▶ Exercise instructions
Search each line of the data for the word "will"; copy every line where it is found.

▶ Given information

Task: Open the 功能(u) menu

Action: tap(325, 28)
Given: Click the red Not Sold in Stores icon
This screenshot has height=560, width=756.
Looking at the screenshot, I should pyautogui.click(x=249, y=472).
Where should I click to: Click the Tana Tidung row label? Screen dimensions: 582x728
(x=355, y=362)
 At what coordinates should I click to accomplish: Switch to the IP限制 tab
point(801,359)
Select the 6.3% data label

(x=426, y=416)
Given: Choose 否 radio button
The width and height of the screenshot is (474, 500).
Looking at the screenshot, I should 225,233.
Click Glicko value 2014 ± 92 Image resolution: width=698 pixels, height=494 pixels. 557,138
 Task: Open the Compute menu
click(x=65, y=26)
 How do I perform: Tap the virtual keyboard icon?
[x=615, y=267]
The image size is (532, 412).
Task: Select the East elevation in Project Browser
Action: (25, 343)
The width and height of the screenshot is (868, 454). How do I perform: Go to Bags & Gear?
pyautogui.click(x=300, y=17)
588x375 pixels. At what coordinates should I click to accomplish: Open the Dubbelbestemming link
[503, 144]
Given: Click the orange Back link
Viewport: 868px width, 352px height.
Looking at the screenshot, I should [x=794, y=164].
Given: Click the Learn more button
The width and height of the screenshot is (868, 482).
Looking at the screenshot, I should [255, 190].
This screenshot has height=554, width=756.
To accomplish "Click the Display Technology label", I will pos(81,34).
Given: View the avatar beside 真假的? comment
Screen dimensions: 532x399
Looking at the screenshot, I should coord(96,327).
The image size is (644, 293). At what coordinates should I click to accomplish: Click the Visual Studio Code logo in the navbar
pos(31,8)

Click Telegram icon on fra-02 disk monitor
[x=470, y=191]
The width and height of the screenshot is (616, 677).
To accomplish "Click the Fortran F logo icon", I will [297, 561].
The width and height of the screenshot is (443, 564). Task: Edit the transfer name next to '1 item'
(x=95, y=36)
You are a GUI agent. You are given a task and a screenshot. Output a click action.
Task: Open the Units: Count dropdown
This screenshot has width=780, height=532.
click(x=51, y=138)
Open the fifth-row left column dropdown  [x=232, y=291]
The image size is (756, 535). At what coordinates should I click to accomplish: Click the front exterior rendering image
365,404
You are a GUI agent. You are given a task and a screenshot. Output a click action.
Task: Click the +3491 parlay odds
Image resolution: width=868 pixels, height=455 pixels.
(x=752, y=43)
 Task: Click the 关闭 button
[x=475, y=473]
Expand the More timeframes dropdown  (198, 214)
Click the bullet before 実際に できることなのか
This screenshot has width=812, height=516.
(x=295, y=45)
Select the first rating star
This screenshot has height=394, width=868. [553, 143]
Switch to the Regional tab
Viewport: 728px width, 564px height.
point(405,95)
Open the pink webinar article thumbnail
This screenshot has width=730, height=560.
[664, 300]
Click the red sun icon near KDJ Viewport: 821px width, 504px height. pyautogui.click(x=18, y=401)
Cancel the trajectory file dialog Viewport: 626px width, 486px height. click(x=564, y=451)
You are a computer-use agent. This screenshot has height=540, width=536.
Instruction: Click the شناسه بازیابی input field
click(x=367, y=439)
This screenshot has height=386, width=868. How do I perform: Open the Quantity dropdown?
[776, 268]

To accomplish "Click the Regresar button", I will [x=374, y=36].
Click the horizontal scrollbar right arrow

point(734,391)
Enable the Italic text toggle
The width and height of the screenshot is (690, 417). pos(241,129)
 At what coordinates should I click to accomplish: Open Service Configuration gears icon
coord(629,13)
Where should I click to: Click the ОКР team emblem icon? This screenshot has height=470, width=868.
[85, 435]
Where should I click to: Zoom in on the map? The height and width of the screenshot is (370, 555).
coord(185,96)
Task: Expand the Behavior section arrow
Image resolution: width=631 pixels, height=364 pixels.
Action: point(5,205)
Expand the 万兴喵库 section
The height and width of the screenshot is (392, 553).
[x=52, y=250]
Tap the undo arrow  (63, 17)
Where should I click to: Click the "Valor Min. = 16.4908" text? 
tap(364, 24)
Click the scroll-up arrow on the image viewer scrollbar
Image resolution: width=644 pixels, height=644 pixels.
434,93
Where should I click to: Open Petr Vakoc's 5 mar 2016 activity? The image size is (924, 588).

▶ Solution to the problem
To accomplish "Click the Display Technology label", I will pos(81,34).
To accomplish "Click the Fortran F logo icon", I will [297, 561].
To accomplish "Click the Regresar button", I will [x=374, y=36].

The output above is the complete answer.